Les 15 galeries participant à cinq ou six foires européennes, à laquelle il est fait allusion dans l’article sont les suivantes : Galleria Continua-San Gimignano (Italie), Mai 36 (Suisse), Air de Paris (France), David Zwirner (État-Unis), Ellen de Bruijne Projects (Pays-Bas), Galerie Gregor Podnar (Allemagne), Galerie Jocelyn Wolff (France), Galerie Krinzinger (Autriche), Galerie Lelong (France), Galleria Massimo Minini (Italie), Marlborough (Royaume-Uni, État-Unis), Peres Projects (Allemagne), Richard Saltoun (Royaume-Uni), Sprüth Magers (Allemagne)
 

Tableau comparatif des Foires - 2018 - le Journal des Arts
Ce tableau se lit ainsi : 115 galeries exposantes à la Fiac 2015 exposent également à Art Basel 2015 (qui accueille 285 marchands dans sa section principale).
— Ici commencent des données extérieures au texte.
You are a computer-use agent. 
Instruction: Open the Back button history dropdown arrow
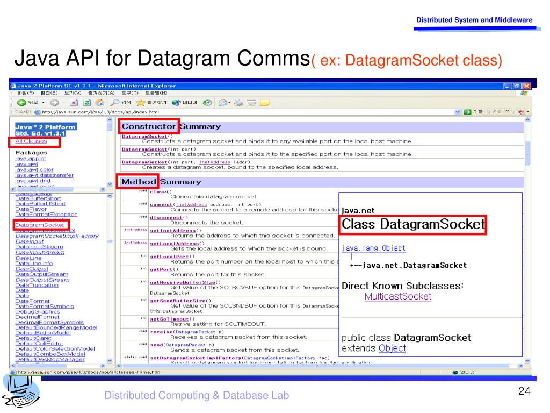pos(42,102)
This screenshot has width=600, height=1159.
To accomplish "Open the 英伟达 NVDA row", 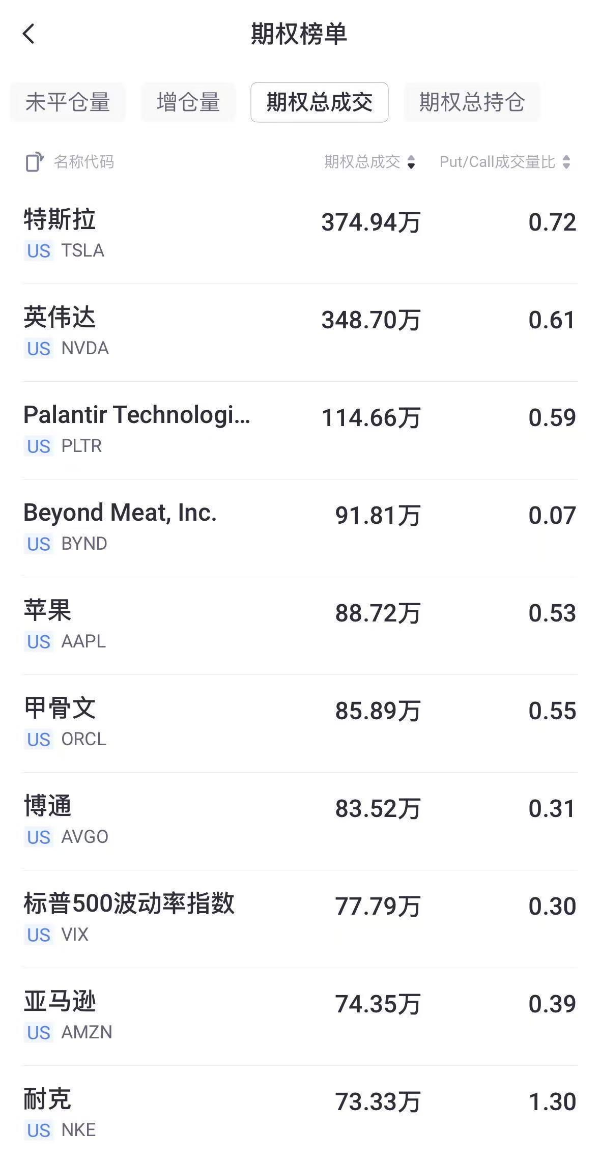I will tap(300, 332).
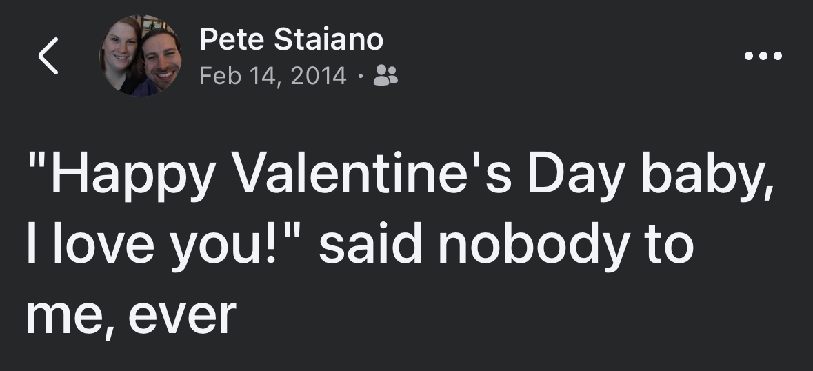The image size is (813, 371).
Task: Open the Pete Staiano profile name link
Action: [x=291, y=39]
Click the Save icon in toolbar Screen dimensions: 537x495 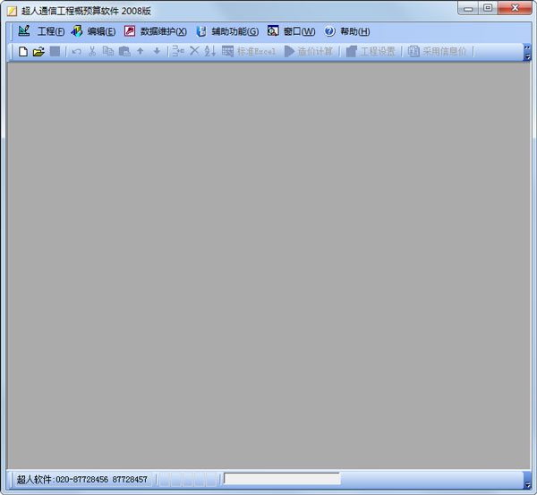coord(55,52)
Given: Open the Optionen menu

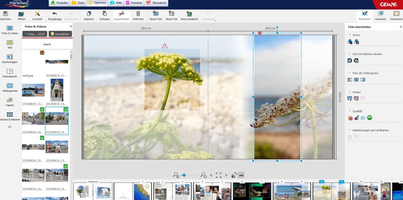Looking at the screenshot, I should pyautogui.click(x=97, y=3).
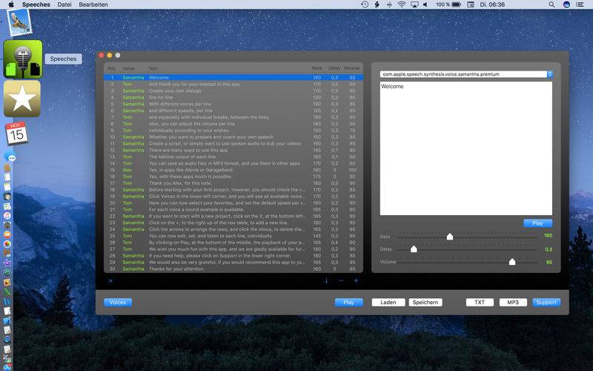593x371 pixels.
Task: Click the down arrow to reorder rows
Action: pos(326,280)
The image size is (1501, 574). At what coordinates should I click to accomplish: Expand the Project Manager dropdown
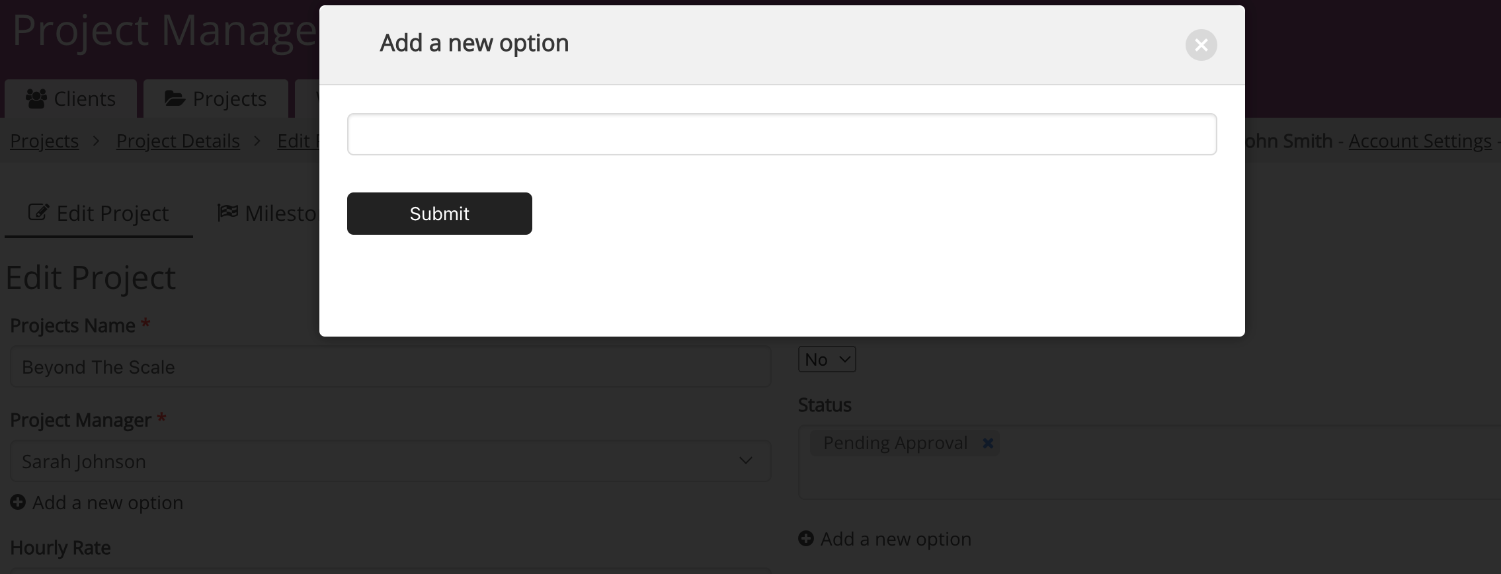click(x=390, y=461)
Ou encore, 18 galeries sont présentes à la fois à Frieze London 2015 et à Artissima 2015
43 % des foires nées entre 2000 et 2010 n’existent plus
Le taux de création de foires élevé va de pair avec un taux de cessation d’activité également important, ce qui est moins mis en avant. Parmi les foires qui ont vu le jour entre 2000 et 2010, 43 % ont ainsi mis la clé sous la porte aujourd’hui (source : Lazzaro et Moureau avec des données Artfacts.net), que ce soit en Europe ou à l’international, les évolutions sont similaires. Certaines font rapidement un constat d’échec, 9 % des foires créées depuis le milieu des années 1960 n’ont connu qu’une, voire deux éditions. Pour d’autres, c’est après plusieurs années d’existence et avoir montré leurs capacités à rassembler un public que la fermeture s’impose. Tel a été le cas de l’audacieuse Art Forum Berlin, qui a disparu après une quinzaine d’années d’existence. Et ce n’est pas un cas isolé, Art Frankfurt a cessé son activité en 2015 après s’être tenue pendant dix-huit années et Art Vienna a également fermé après dix éditions. La disparition des foires, lorsqu’elle intervient, se produit cependant en général après un laps de temps plus réduit, en moyenne trois ou quatre ans (source : Lazzaro et Moureau avec des données Artfacts.net).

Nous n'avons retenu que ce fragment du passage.